Concerning the shift of EN with respect to the other methods, we have that the most significant part of this shift is due to the 7-day forecast included in the EN estimation. In spite of the method EN is quite different to the other ones, the stability of the shift value between EN and the other methods for the different countries suggests that it must exist a theoretical reason which justify such shift value.
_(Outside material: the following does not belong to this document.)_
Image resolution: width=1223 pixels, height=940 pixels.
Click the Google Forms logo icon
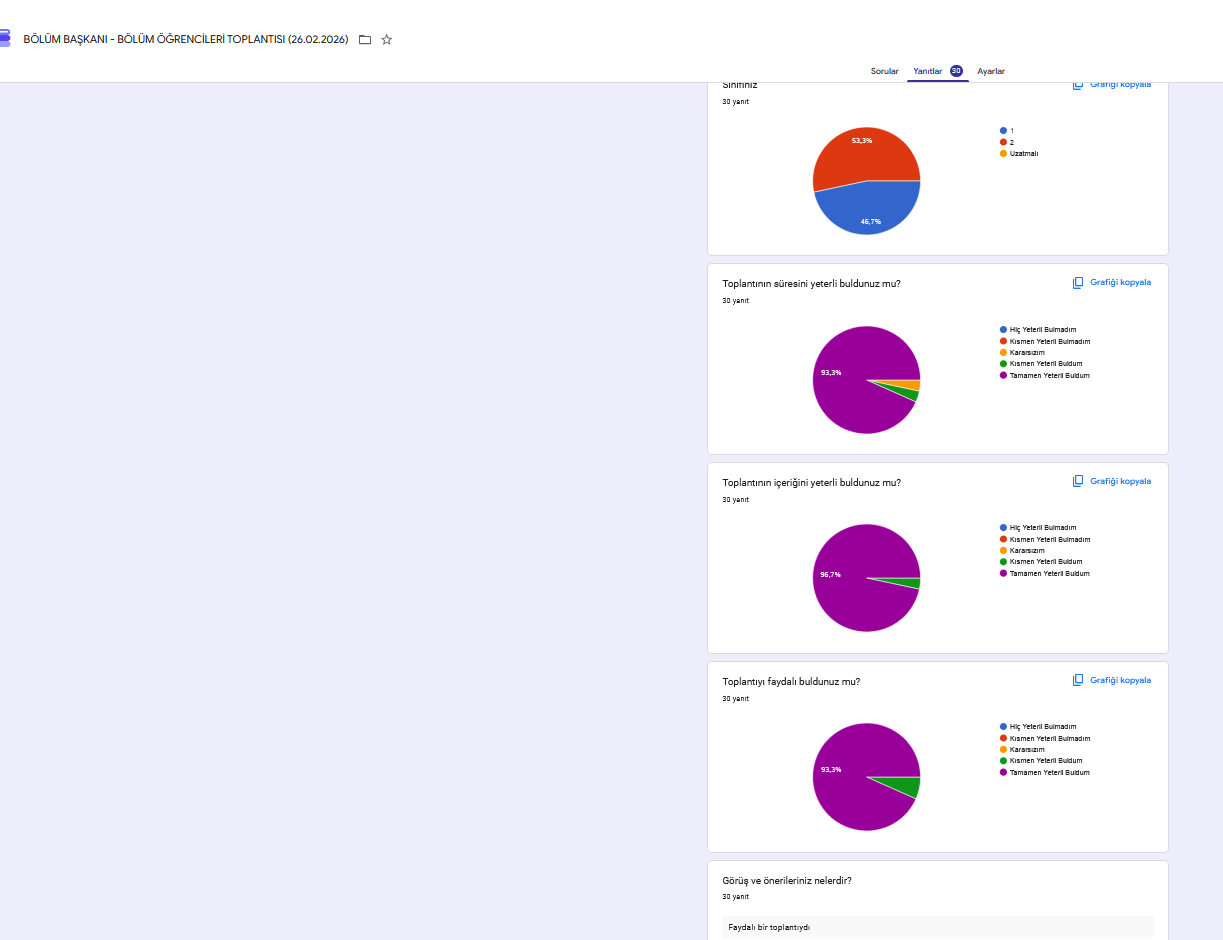click(x=4, y=39)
In the following plot we show the optimal shift s(R,R’) versus the average error d(R,R’,s(R,R’)) for any pair of methods and the different countries. As stated numerically in tables 1 and 2, we can observe that the value of s(R,R’) is very stable for the different countries and that the largest values of d(R,R’,s(R,R’)) corresponds to the comparison of EN with the other methods and the lowest values to the comparison of WT with EE and EI.
To measure the regularity of the different Rt estimates, we use the following averages of the absolute values of the first and second derivatives of Rt.
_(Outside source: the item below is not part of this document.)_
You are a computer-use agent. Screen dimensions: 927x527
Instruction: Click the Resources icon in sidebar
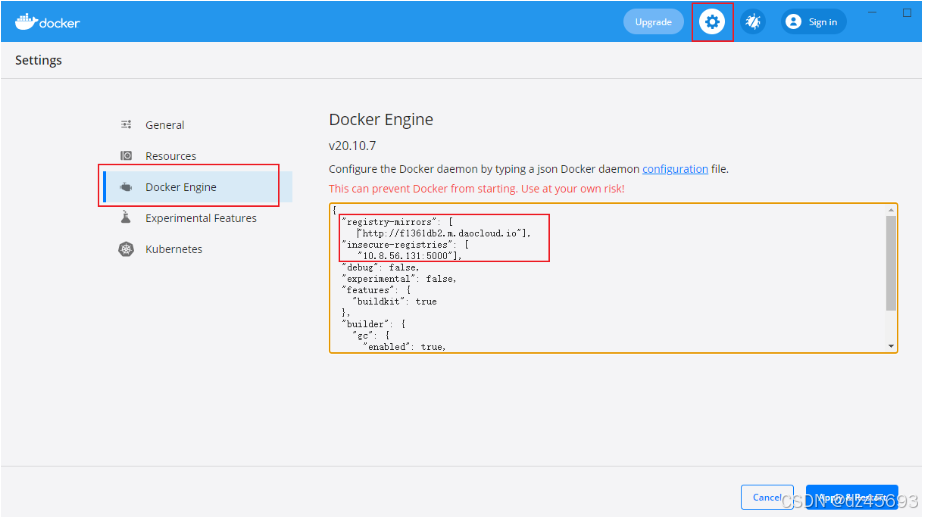click(126, 156)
\((2) \ \ \ \ \text{FIRST DERIVATIVE AVERAGE:} \ \ ||dR/dt||=\sum_{t=30}^{T-30}\frac{|R(t+h)-R(t-h)|}{2(T-60)}\)
\((3) \ \ \ \ \text{SECOND DERIVATIVE AVERAGE:} \ \ ||d^2R/dt^2||=\sum_{t=30}^{T-30}\frac{|R(t+h)-2R(t)+R(t-h)|}{T-60}\)
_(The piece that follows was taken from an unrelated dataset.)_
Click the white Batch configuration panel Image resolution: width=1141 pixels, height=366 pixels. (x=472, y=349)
In the following plot we compare the regularity of the different Rt estimates. We observe that by far, EN provides the smoother estimate, EE provides the most irregular estimates and EI and WT provide similar results. Concerning the regularity we have to take into account that we can tune the regularity of the methods changing the method parameters. For instance, in the case of WT and EE we can change the number of weeks to average the incidence and in the case of EI there exists a parameter to fit the regularity in the estimation. In this comparison we use the default parameters provided by the methods.
Next, we study, in more details, the behavior of the shifted Rt estimates when we approach the current time. In the next figure we show, for the different countries the shifted Rt estimates after March 1, 2022. We observe, as expected, that the precision of WT deteriorates as the current time approaches. The reason is that QT is designed to calculate Rt retrospectively, that is, to calculate Rt at time t it uses the incidence data up to time t+max(support(\(\Phi\))) (where support(\(\Phi\))=\(\{k: \Phi(k)>0\}\)). Therefore, the quality of the estimate deteriorates as we approach the current time. Regarding the methods EI, EE and EN, when the estimate varies smoothly in the 3 cases, as is the case for France, the final estimate of Rt is quite similar in the 3 cases. When the estimation of EE, which is the most irregular, has strong oscillations, the estimation of the 3 methods can be quite different. In the case of Germany, we can observe that the estimates of EE and EI are decreasing until reaching the last value of EE , but then the estimate of EI grows in the following days approaching the value of EN, this may be due, as showed in PNAS, 2021, to the fact that EI reacts before EE to a change in trend. As can be seen, the estimation of EN is very smooth. A smooth estimate has the advantage that it is more stable but on the other hand we can expect it to take longer to react to a change in trend. Therefore, it is necessary to seek a certain balance between the stability of the estimate and its ability to react to a change in trend. In any case, as already mentioned, by modifying the parameters of the methods it is possible to tune the regularity of the estimation.